(Stored data)

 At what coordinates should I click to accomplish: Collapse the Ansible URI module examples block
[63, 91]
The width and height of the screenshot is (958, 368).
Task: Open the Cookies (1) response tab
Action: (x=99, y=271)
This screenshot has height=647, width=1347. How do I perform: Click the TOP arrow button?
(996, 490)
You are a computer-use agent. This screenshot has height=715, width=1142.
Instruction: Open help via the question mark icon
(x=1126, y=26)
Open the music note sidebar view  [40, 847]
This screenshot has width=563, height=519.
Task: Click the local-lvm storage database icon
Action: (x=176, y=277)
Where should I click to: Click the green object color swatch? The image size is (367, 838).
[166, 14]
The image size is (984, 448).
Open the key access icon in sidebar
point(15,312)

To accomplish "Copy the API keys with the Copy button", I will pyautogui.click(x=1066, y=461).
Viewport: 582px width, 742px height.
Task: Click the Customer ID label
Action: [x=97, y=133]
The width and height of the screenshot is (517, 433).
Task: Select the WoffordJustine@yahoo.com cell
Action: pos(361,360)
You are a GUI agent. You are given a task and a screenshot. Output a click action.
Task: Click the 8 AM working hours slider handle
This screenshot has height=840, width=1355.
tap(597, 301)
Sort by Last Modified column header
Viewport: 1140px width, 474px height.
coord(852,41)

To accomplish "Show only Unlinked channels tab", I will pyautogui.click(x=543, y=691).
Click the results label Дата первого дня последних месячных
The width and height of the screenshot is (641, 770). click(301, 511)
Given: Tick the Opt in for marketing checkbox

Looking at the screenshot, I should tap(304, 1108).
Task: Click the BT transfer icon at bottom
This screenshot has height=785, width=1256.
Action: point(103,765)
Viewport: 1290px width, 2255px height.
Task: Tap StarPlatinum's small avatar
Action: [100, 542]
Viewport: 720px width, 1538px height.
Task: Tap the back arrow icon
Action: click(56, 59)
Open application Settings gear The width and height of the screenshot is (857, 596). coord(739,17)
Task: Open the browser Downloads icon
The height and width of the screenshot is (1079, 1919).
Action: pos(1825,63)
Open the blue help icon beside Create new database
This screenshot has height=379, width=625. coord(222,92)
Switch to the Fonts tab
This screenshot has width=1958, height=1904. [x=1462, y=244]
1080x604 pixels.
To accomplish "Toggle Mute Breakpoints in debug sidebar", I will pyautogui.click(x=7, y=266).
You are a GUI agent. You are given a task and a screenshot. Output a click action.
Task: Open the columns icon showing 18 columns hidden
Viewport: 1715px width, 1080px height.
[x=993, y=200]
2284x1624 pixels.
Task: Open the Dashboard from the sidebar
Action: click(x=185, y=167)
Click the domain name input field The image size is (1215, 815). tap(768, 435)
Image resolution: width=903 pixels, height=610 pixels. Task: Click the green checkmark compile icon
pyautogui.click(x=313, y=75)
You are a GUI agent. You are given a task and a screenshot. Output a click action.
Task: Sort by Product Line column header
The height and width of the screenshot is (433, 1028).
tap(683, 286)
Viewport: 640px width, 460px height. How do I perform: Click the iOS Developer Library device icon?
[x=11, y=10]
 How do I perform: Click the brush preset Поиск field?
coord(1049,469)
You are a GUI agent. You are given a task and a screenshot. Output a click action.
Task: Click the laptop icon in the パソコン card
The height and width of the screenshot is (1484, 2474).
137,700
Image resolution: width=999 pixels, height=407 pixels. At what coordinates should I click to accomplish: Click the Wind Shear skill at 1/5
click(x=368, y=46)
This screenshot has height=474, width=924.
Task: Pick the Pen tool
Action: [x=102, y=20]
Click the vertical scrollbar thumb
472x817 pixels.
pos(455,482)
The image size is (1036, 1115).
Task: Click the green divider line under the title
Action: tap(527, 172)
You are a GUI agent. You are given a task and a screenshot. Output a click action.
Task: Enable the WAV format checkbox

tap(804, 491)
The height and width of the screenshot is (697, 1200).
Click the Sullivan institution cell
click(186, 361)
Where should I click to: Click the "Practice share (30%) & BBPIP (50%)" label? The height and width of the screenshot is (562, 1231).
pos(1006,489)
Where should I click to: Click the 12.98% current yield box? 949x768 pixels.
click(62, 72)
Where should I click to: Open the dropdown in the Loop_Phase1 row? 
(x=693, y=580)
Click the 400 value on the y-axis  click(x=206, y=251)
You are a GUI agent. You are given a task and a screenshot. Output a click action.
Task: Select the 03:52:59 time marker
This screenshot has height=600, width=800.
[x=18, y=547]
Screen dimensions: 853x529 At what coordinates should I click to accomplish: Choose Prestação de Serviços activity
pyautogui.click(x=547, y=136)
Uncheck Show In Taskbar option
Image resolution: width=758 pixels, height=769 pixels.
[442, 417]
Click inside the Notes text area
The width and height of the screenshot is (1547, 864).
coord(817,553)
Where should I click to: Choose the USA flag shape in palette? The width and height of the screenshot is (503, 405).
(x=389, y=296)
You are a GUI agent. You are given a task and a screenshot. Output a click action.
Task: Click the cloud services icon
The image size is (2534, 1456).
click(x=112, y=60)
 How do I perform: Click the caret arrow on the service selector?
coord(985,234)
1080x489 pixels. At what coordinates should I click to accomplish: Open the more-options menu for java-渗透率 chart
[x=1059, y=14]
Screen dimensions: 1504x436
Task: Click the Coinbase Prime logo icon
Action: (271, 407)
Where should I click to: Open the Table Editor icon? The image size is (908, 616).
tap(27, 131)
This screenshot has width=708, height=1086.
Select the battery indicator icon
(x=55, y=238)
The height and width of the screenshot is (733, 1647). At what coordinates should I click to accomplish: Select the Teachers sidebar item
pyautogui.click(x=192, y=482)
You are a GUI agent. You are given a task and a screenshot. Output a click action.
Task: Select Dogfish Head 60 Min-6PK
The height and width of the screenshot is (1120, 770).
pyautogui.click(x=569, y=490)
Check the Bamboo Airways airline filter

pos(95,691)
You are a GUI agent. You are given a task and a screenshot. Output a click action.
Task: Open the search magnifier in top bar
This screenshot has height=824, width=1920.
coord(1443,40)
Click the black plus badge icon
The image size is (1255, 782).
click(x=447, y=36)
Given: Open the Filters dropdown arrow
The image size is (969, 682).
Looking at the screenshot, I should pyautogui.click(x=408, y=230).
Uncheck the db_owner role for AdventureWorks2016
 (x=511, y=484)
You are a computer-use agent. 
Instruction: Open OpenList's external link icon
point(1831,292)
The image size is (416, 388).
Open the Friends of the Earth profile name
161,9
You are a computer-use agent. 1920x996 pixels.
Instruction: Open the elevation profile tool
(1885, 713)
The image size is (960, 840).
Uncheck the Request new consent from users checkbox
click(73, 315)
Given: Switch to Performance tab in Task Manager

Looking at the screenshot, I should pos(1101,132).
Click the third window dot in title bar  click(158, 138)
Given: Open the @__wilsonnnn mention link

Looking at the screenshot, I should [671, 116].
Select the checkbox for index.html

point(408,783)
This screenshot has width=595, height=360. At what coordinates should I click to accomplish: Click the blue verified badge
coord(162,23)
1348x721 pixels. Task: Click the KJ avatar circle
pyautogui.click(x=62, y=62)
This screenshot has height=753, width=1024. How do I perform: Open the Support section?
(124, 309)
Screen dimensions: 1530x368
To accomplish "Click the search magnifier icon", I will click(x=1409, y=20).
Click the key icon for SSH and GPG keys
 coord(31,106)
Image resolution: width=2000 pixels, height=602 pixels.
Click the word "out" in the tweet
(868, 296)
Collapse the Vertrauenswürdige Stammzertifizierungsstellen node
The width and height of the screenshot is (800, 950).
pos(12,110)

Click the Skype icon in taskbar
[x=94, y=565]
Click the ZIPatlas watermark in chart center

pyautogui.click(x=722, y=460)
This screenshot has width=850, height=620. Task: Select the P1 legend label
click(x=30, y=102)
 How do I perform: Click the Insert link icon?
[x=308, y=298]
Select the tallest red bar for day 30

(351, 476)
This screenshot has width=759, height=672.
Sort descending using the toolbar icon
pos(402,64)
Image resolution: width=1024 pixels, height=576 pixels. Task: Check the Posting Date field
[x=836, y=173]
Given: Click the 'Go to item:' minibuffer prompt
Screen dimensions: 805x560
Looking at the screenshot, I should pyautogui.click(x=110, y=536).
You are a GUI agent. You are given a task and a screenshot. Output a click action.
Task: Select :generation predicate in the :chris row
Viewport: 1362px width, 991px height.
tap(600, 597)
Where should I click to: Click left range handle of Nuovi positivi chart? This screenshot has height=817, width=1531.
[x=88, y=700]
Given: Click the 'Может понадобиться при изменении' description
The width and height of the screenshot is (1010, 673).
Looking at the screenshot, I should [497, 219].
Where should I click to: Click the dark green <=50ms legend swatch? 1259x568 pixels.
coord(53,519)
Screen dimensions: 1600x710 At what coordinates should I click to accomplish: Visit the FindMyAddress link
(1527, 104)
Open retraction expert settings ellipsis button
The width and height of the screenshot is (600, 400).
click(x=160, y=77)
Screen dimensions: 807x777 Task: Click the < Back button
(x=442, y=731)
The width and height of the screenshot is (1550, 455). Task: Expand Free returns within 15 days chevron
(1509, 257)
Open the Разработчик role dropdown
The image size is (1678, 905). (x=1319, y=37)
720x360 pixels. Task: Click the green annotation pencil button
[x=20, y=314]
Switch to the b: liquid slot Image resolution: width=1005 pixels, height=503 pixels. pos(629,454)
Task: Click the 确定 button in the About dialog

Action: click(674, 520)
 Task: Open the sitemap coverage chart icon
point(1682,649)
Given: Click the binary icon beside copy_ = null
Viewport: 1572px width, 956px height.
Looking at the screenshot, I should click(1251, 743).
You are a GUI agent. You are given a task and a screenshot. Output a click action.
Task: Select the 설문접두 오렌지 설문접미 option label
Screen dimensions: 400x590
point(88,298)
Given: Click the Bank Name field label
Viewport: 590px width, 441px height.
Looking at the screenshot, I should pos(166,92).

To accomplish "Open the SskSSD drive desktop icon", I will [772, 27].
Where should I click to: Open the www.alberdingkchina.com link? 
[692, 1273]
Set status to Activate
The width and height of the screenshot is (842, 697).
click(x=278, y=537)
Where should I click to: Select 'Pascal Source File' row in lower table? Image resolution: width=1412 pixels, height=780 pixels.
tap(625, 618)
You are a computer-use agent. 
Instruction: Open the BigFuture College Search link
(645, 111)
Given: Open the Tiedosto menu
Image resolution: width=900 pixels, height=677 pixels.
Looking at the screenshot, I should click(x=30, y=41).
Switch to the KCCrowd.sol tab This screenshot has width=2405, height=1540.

Goal of the exercise: Copy out everything in the listing from the line containing "The image size is (416, 388)." down to the line containing "point(408,783)", both lines included, with nothing changed.

Completed task:
The image size is (416, 388).
Open the Friends of the Earth profile name
161,9
You are a computer-use agent. 1920x996 pixels.
Instruction: Open the elevation profile tool
(1885, 713)
The image size is (960, 840).
Uncheck the Request new consent from users checkbox
click(73, 315)
Given: Switch to Performance tab in Task Manager

Looking at the screenshot, I should pos(1101,132).
Click the third window dot in title bar  click(158, 138)
Given: Open the @__wilsonnnn mention link

Looking at the screenshot, I should [671, 116].
Select the checkbox for index.html

point(408,783)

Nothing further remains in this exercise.